03 Nov Christmas is Coming!
Here we are again, can you believe it’s time to think about buying gifts for you most valued clients and employees! But how the tax and VAT is treated depends on the value of the gift and who it’s for. Gifts can be tax efficient, but how can you make sure they are?
Giving and receiving
There are two sides to every story and Christmas gifts are no different; think about the giver and the receiver. The business owner and employer will normally be the giver so the big question for you is: can you claim a tax deduction for the cost of business gifts and will you have to account for VAT on them?

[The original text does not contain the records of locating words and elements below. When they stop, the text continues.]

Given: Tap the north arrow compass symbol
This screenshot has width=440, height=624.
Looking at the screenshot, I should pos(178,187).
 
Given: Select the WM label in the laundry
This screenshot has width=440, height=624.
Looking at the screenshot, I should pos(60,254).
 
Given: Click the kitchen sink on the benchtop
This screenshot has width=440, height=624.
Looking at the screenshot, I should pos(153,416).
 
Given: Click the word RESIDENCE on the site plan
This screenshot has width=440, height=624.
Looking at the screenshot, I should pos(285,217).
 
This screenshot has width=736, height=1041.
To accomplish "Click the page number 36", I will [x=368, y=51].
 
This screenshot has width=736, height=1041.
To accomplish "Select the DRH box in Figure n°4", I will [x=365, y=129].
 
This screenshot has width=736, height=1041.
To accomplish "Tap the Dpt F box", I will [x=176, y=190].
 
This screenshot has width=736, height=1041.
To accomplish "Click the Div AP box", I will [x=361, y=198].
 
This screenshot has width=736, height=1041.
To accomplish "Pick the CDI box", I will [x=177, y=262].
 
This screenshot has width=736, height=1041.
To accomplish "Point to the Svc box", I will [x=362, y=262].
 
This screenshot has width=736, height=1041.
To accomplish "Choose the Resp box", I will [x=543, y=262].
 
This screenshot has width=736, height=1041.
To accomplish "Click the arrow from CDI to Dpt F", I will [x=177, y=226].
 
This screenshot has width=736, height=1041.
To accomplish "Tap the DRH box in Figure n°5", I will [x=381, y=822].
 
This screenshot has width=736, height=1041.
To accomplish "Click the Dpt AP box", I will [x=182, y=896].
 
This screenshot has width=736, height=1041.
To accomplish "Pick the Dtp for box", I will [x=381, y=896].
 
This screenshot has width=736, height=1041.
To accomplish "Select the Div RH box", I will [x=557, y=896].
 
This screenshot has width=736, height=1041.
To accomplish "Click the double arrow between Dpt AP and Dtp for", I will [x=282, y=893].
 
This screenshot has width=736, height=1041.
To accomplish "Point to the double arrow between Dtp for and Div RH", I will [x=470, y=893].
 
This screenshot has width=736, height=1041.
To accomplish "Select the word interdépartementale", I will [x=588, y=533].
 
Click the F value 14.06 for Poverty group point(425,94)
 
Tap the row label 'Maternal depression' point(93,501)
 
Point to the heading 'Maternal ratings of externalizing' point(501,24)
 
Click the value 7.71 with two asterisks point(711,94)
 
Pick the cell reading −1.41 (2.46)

A gift for your staff – what the tax man wants
A gift to your staff is probably the easiest and most tax-friendly form of business gift. You can claim a tax deduction from your business profits for these no matter how much they cost, but you can end up with a tax and NI bill if you take it too far.
Tax Trap – if that gift that costs more than £50 (including delivery charges) it will be a taxable perk for the employee and you’ll have to pay Class 1A NI at 13.8% of the full cost. You probably won’t want your employee to foot the bill on your goodwill gesture, so you’ll have to pay it for them. Your £60 gift will cost you at least £85 because of the tax and NI.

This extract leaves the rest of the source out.